[Data listing]
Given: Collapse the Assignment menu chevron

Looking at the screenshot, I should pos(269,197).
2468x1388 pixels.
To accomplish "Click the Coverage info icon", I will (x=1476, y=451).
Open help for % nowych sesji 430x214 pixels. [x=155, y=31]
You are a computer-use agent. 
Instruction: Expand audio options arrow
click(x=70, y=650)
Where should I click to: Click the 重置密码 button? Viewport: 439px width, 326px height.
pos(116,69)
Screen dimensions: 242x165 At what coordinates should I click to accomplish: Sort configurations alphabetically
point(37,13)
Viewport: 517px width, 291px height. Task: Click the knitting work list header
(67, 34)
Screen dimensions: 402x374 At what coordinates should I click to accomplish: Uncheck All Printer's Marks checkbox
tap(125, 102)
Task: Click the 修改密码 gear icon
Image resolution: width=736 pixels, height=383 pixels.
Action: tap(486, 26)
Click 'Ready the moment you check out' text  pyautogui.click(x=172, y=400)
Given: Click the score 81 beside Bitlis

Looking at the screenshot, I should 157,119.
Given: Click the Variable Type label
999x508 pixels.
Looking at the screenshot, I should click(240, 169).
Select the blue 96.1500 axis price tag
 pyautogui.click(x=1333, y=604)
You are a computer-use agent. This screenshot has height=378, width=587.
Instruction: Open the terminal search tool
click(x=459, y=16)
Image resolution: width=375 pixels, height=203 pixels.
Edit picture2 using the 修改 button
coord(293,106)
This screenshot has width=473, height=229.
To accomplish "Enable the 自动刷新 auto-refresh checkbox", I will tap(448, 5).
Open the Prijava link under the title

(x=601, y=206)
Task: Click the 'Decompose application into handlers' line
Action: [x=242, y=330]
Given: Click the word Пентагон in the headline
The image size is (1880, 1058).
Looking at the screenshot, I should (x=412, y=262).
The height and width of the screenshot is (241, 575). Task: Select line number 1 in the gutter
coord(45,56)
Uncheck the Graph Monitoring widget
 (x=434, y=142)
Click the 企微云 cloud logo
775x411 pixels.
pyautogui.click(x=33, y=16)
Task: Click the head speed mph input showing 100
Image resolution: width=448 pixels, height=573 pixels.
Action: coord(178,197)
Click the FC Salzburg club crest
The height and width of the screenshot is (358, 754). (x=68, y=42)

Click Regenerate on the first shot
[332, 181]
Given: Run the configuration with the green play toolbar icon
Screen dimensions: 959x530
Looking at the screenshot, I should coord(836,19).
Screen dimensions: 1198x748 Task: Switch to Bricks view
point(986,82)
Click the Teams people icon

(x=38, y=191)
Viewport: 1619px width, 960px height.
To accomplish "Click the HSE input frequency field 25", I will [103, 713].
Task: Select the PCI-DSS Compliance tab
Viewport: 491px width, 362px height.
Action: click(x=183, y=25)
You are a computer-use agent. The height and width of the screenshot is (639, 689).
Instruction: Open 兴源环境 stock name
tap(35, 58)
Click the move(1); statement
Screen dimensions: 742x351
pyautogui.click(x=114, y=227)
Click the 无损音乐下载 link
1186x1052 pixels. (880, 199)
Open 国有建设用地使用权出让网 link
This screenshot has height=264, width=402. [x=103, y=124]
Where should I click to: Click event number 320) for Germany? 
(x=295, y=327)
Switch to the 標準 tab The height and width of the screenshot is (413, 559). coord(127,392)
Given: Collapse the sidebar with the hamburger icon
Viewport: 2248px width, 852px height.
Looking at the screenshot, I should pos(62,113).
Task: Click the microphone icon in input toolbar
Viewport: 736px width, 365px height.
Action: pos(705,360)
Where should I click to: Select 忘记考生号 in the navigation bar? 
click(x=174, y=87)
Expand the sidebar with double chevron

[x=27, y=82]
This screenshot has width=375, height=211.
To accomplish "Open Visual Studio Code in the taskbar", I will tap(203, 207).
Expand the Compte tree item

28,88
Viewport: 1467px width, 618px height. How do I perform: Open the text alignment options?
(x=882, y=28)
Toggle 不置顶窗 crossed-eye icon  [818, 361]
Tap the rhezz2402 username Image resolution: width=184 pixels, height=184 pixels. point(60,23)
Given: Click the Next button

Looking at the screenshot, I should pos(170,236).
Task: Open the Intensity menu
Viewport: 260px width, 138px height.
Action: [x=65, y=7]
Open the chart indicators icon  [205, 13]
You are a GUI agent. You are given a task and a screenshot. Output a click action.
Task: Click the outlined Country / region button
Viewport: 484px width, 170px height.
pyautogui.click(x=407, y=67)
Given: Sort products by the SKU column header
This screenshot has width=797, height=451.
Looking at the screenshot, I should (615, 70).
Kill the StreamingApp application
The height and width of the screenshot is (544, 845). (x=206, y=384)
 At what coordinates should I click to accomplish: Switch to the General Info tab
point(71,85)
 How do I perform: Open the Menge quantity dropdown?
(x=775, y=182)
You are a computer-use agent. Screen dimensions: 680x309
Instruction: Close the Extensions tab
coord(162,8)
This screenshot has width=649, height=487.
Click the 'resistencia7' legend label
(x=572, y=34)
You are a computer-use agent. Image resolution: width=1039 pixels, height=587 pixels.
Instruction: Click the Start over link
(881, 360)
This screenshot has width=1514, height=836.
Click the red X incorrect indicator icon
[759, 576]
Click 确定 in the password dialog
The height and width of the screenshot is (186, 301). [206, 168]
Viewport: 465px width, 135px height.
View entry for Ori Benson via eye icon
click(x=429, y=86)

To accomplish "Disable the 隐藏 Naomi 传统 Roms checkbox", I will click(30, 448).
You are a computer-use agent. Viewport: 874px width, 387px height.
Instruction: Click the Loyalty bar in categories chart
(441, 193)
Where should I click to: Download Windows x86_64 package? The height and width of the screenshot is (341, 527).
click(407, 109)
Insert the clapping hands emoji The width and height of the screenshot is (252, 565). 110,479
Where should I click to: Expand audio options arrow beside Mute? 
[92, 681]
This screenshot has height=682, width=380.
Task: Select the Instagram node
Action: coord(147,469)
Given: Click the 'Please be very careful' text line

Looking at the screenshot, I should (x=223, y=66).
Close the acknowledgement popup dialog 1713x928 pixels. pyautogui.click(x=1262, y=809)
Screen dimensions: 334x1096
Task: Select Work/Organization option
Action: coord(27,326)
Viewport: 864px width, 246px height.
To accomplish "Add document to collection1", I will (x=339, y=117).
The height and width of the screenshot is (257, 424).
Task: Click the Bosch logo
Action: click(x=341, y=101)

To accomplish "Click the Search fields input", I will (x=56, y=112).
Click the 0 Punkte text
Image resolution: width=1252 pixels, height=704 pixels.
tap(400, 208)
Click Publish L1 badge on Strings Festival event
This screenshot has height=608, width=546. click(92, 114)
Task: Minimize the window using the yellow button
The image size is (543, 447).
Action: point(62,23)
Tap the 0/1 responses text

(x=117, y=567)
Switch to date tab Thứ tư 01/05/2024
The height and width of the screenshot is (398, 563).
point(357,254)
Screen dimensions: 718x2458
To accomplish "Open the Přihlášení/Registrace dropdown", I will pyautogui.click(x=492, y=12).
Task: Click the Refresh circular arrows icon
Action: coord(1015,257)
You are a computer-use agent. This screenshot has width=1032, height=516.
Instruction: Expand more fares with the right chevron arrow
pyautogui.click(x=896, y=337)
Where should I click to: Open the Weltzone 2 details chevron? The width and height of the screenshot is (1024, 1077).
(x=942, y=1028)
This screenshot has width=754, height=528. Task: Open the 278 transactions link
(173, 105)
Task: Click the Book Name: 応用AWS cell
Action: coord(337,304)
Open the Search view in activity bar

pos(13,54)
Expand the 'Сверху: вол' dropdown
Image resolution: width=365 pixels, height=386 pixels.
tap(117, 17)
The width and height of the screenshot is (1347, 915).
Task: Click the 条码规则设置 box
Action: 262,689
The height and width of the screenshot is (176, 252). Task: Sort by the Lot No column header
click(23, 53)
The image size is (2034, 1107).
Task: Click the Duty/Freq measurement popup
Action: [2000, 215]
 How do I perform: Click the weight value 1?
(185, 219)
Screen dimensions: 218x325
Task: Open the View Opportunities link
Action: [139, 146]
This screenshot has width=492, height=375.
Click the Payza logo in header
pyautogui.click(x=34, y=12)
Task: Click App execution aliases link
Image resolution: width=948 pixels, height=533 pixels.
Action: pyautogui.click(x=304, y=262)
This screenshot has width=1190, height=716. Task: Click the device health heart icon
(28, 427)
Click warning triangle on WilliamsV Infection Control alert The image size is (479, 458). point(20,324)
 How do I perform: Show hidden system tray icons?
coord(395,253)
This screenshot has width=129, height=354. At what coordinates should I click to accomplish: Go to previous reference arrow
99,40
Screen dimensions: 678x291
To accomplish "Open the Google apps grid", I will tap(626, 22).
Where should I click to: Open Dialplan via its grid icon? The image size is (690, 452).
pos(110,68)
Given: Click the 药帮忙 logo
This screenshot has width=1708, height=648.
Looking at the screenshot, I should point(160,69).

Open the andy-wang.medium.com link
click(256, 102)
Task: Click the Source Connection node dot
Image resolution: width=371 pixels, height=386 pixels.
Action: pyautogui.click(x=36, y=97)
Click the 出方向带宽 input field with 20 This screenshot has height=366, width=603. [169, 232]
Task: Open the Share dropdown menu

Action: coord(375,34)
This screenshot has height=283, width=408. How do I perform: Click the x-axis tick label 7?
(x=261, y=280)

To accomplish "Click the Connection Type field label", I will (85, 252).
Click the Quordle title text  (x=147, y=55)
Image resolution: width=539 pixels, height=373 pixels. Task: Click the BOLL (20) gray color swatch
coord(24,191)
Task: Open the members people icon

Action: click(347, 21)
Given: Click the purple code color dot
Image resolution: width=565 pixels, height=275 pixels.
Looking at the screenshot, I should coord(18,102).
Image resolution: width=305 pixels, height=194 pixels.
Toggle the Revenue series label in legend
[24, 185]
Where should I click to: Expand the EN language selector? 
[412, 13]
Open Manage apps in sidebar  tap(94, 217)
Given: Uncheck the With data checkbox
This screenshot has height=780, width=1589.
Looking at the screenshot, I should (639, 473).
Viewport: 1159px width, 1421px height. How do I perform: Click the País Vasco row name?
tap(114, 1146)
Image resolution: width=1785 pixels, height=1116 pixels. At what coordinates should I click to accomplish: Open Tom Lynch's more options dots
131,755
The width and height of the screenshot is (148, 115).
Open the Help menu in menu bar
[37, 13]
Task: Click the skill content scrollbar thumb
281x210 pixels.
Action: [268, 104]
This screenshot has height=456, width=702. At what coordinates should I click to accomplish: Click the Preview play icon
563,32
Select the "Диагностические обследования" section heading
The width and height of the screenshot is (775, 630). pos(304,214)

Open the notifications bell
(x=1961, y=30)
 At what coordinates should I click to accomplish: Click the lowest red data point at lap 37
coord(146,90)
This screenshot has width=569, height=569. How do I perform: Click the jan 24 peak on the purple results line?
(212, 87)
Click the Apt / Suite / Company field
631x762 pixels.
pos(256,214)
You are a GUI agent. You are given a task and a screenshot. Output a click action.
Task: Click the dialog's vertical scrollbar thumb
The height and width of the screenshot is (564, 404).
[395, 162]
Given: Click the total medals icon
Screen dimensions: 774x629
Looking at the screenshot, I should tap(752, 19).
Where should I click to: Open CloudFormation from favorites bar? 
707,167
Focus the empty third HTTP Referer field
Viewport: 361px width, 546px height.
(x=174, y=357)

Exercise brief:
Pull out every line of the data listing above that contains the word "Close". Case counts.

Written reply:
Instruction: Close the Extensions tab
Close the acknowledgement popup dialog 1713x928 pixels. pyautogui.click(x=1262, y=809)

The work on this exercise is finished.